The thought of the oil-rich part of the country seceding is worrisome. Hopefully this conflict will militarize the peasants and workers in the northern part of the country and present a threat to the wealthy regions.
bootleg42
20th December 2007, 13:13
Originally posted by
[email protected] 20, 2007 08:24 am
I wish MAS luck because they'll need to develop the current peasant class and turn them into proletariat
Do you think MAS have the will or capability to do that?
Honestly I hope so, but it difficult to tell.
For one, MOST of MAS has been influenced by the humanist parties of latin america. Humanist parties promote non-violence and are very idealist and since the right-wingers in Santa Cruz love being violent, it's going to be hard defending any project Evo or MAS might have to create a proletariat class. Evo himself seems able and willing to create a working class, as he's gained money for the country in ways no other president has been able to do in the last 60 years. But the question is will he have the means to defend it??? Read the article I posted. Even the MAS deputies have admitted that they don't really know what to do.
Alvaro Garcia Linera (the vice president) has seemed to be sticking to the science of socialism, as his speeches and moves has indicated that his only concern is to get those peasants into the working class and create industry in a way that the peasants won't suffer as much.
This is probably the reason why he (along with Evo) has tried to reach out to the eastern side, giving in to some demands they made. They're trying to prevent violence and trying to develop the extremely undeveloped places (and if anyone's been there, you'd know what I mean). With violence comes a pause in any advancement for the indigenous, mestizo, and black populations in the western side and a pause to everything progressive.

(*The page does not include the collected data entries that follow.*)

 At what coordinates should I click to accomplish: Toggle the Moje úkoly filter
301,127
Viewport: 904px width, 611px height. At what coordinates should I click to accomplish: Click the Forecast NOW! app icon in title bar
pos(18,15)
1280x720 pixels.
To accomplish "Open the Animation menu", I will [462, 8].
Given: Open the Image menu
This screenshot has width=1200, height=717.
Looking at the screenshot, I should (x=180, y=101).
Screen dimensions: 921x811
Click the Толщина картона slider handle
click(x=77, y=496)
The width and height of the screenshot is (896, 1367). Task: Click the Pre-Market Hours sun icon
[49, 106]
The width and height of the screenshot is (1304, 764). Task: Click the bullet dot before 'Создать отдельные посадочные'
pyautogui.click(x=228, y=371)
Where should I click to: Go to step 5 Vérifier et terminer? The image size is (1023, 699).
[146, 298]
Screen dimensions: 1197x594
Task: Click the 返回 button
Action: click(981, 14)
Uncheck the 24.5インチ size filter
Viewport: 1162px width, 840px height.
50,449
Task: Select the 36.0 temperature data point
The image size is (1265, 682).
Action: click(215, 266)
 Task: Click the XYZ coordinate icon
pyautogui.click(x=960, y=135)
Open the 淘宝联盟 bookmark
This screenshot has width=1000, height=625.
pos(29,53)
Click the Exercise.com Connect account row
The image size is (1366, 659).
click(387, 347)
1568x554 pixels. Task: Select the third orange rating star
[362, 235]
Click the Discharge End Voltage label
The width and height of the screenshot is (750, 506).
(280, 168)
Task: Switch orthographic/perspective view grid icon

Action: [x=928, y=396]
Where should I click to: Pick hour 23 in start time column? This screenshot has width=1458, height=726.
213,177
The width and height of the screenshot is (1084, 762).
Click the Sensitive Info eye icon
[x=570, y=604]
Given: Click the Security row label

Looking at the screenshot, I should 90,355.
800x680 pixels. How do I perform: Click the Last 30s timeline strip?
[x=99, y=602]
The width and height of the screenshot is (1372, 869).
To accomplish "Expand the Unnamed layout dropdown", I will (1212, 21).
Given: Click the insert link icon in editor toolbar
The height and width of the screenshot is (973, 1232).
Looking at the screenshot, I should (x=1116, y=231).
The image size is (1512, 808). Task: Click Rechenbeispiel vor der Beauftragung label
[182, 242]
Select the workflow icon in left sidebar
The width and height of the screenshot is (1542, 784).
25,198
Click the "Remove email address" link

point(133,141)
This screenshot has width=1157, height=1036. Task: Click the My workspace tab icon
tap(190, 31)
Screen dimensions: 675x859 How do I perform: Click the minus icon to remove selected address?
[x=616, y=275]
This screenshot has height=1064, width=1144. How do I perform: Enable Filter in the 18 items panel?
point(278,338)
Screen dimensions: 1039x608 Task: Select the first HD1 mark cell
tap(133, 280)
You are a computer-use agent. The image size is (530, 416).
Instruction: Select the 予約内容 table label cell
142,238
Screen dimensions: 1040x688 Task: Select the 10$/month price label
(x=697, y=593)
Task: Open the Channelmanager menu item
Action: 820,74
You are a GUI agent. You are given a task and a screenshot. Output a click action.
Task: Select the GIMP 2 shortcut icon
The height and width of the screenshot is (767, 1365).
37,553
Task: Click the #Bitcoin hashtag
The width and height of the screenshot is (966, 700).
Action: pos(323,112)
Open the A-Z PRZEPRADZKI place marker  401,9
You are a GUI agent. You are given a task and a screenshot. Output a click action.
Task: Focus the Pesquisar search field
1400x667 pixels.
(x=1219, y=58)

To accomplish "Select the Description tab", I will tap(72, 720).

I have faith in Evo and knowing the radical elements in Bolivia (which I personally know plenty about), the peasants will be ready to defend this progression.
At least, on the good side, if Santa Cruz or any of the elite try to get rid of Evo in a coup of some sort, Hugo Chavez has promised that he'll send troops in Bolivia to undo whatever the elites does. This is vital as Chavez's army surpasses anything the elite would throw at Evo and Chavez is loved by the poor in the country and would back him.